Task to carry out:
Exactly as written, give back every record below.

Recorded data:

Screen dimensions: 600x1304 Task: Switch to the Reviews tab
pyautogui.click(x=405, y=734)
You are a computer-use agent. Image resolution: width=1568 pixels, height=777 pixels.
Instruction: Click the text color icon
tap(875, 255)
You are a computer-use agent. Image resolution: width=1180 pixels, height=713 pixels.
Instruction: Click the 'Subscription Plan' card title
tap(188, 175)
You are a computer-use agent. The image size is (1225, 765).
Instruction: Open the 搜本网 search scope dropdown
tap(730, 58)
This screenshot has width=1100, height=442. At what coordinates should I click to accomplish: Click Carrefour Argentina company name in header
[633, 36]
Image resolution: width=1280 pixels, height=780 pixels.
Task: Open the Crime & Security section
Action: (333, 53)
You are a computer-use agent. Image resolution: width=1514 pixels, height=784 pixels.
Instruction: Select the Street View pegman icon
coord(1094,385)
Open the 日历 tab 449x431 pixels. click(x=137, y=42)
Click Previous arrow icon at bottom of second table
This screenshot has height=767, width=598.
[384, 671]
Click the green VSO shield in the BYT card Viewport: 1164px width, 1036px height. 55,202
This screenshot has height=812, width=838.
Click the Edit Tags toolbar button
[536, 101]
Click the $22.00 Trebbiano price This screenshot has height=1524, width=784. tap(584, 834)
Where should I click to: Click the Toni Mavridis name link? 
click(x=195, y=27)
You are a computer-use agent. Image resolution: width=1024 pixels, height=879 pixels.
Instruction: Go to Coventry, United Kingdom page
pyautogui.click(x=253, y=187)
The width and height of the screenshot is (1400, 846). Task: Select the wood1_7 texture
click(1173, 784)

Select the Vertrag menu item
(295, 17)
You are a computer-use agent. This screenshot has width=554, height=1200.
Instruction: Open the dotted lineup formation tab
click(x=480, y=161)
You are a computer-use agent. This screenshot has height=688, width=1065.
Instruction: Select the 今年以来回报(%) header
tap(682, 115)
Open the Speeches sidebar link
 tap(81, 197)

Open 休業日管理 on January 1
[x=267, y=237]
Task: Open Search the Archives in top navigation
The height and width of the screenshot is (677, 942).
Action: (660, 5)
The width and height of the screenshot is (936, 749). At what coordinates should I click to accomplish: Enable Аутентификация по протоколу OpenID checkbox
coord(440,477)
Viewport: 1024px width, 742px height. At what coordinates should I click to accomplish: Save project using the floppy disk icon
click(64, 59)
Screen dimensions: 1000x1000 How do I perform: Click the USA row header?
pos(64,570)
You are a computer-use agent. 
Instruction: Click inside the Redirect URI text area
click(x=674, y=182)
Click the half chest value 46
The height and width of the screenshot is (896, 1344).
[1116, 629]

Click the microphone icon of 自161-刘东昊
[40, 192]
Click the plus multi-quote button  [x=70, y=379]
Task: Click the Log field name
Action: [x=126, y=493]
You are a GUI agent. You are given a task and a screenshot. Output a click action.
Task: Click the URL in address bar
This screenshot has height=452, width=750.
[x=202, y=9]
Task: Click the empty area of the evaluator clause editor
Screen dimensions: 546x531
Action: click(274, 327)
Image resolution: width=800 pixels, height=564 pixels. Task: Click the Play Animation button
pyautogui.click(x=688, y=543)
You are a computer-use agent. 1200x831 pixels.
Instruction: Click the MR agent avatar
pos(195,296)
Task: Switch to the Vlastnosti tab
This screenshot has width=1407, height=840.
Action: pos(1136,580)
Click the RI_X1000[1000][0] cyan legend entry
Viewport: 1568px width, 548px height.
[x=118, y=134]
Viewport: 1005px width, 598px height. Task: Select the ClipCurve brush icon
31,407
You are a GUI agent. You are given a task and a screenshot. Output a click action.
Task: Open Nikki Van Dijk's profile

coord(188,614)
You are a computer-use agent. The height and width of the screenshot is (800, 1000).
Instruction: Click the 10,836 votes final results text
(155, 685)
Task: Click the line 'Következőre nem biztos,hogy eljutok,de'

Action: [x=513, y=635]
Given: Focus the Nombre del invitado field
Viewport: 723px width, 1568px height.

Result:
Screen dimensions: 600x1304 Task: Switch to the Reviews tab
pyautogui.click(x=405, y=734)
You are a computer-use agent. Image resolution: width=1568 pixels, height=777 pixels.
Instruction: Click the text color icon
tap(875, 255)
You are a computer-use agent. Image resolution: width=1180 pixels, height=713 pixels.
Instruction: Click the 'Subscription Plan' card title
tap(188, 175)
You are a computer-use agent. The image size is (1225, 765).
Instruction: Open the 搜本网 search scope dropdown
tap(730, 58)
This screenshot has width=1100, height=442. At what coordinates should I click to accomplish: Click Carrefour Argentina company name in header
[633, 36]
Image resolution: width=1280 pixels, height=780 pixels.
Task: Open the Crime & Security section
Action: (333, 53)
You are a computer-use agent. Image resolution: width=1514 pixels, height=784 pixels.
Instruction: Select the Street View pegman icon
coord(1094,385)
Open the 日历 tab 449x431 pixels. click(x=137, y=42)
Click Previous arrow icon at bottom of second table
This screenshot has height=767, width=598.
[384, 671]
Click the green VSO shield in the BYT card Viewport: 1164px width, 1036px height. 55,202
This screenshot has height=812, width=838.
Click the Edit Tags toolbar button
[536, 101]
Click the $22.00 Trebbiano price This screenshot has height=1524, width=784. tap(584, 834)
Where should I click to: Click the Toni Mavridis name link? 
click(x=195, y=27)
You are a computer-use agent. Image resolution: width=1024 pixels, height=879 pixels.
Instruction: Go to Coventry, United Kingdom page
pyautogui.click(x=253, y=187)
The width and height of the screenshot is (1400, 846). Task: Select the wood1_7 texture
click(1173, 784)

Select the Vertrag menu item
(295, 17)
You are a computer-use agent. This screenshot has width=554, height=1200.
Instruction: Open the dotted lineup formation tab
click(x=480, y=161)
You are a computer-use agent. This screenshot has height=688, width=1065.
Instruction: Select the 今年以来回报(%) header
tap(682, 115)
Open the Speeches sidebar link
 tap(81, 197)

Open 休業日管理 on January 1
[x=267, y=237]
Task: Open Search the Archives in top navigation
The height and width of the screenshot is (677, 942).
Action: (660, 5)
The width and height of the screenshot is (936, 749). At what coordinates should I click to accomplish: Enable Аутентификация по протоколу OpenID checkbox
coord(440,477)
Viewport: 1024px width, 742px height. At what coordinates should I click to accomplish: Save project using the floppy disk icon
click(64, 59)
Screen dimensions: 1000x1000 How do I perform: Click the USA row header?
pos(64,570)
You are a computer-use agent. 
Instruction: Click inside the Redirect URI text area
click(x=674, y=182)
Click the half chest value 46
The height and width of the screenshot is (896, 1344).
[1116, 629]

Click the microphone icon of 自161-刘东昊
[40, 192]
Click the plus multi-quote button  [x=70, y=379]
Task: Click the Log field name
Action: [x=126, y=493]
You are a GUI agent. You are given a task and a screenshot. Output a click action.
Task: Click the URL in address bar
This screenshot has height=452, width=750.
[x=202, y=9]
Task: Click the empty area of the evaluator clause editor
Screen dimensions: 546x531
Action: click(274, 327)
Image resolution: width=800 pixels, height=564 pixels. Task: Click the Play Animation button
pyautogui.click(x=688, y=543)
You are a computer-use agent. 1200x831 pixels.
Instruction: Click the MR agent avatar
pos(195,296)
Task: Switch to the Vlastnosti tab
This screenshot has width=1407, height=840.
Action: pos(1136,580)
Click the RI_X1000[1000][0] cyan legend entry
Viewport: 1568px width, 548px height.
[x=118, y=134]
Viewport: 1005px width, 598px height. Task: Select the ClipCurve brush icon
31,407
You are a GUI agent. You are given a task and a screenshot. Output a click action.
Task: Open Nikki Van Dijk's profile

coord(188,614)
You are a computer-use agent. The height and width of the screenshot is (800, 1000).
Instruction: Click the 10,836 votes final results text
(155, 685)
Task: Click the line 'Következőre nem biztos,hogy eljutok,de'

Action: [x=513, y=635]
Given: Focus the Nombre del invitado field
Viewport: 723px width, 1568px height.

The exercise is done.